23.5.08

Quando o dinheiro acaba, come-se cachupa

Andreia Sanches, in Jornal Público

Há prédios de habitação social, uns de aspecto novo, outros degradados. Muitas lojas estão fechadas e têm grades nas montras. Grupos de mulheres e crianças fazem sala na rua. Os taxistas ficam nervosos por andarem às voltas no Bairro do Zambujal, no concelho da Amadora. A fama do sítio não é boa... Joana, de 60 anos, vive num destes prédios, num apartamento, com a família de nove pessoas - quatro adultos e cinco crianças. Para sustentar a família, há dois ordenados.

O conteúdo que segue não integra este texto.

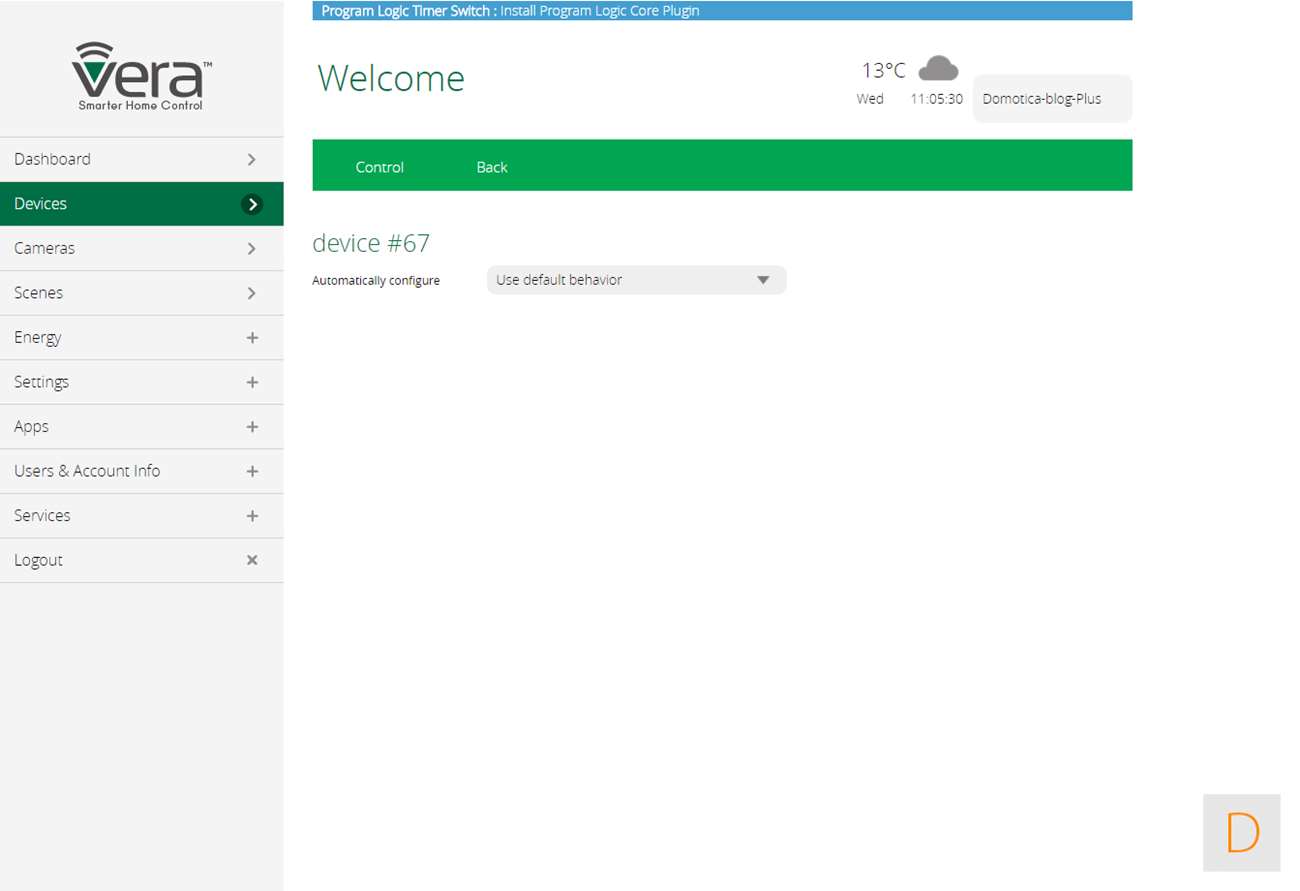1300x891 pixels.
Task: Click the Devices chevron arrow icon
Action: coord(252,204)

A meio do mês, as refeições de cachupa (o milho e o feijão são baratos, "dinheiro para peixe e carne não há", lamenta a avó de cinco netos) começam a ser mais frequentes. Joana partiu de Cabo Verde há 30 anos e trouxe esse truque para poupar.
O marido de 55 anos trabalha na construção civil e recebe 500 euros por mês. O filho, de 30, é doente, "não pode trabalhar"; a nora serve à mesa e ganha menos do que o marido de Joana - "não sei quanto exactamente". Joana, a avó, não trabalha porque, diz, precisa de cuidar dos seus "anjos de Cristo" quando eles não estão na escola. O mais velho tem 11 anos. Dois são órfãos.

Muitas das características encontradas por Bruto da Costa num inquérito feito em 2006 - especialmente para o estudo que agora vai ser publicado - a trabalhadores pobres não surpreendem Joana. Um em cada cinco inquiridos disse que por falta de dinheiro não pode aviar receitas médicas; 7,8 por cento afirmou não ter pelo menos três calças para vestir; 17 por cento faz descontos para a Segurança Social mas garante que não tem direito a subsídio de doença... "Com o meu marido é assim; se falta, não ganha."

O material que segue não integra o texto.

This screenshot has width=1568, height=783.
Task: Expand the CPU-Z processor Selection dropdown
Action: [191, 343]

Depois de pagar a renda de casa de cem euros, a água, a luz, o gás, é preciso, pois, alimentar nove pessoas. Há truques para poupar, para além da cachupa: não comprar roupa (usa a que lhe dão); não usar a máquina de lavar, que gasta luz; tomar os "remédios para a tensão" apenas quando lhos oferecem. Joana tem pena de não poder comprar "coisas melhores aos netos". Por exemplo? "Gostava de lhes comprar aquele leite com propriedades para crescer."

Do futuro não parece esperar muitas mudanças. Espera que "Deus proteja" os netos. E que o Rendimento Social de Inserção lhe seja atribuído - se dois dos netos que estão a seu cargo estivessem legalizados, a Segurança Social já consideraria que o agregado cumpre os requisitos para receber o apoio. Joana diz que já tratou "dos papéis". Agora espera.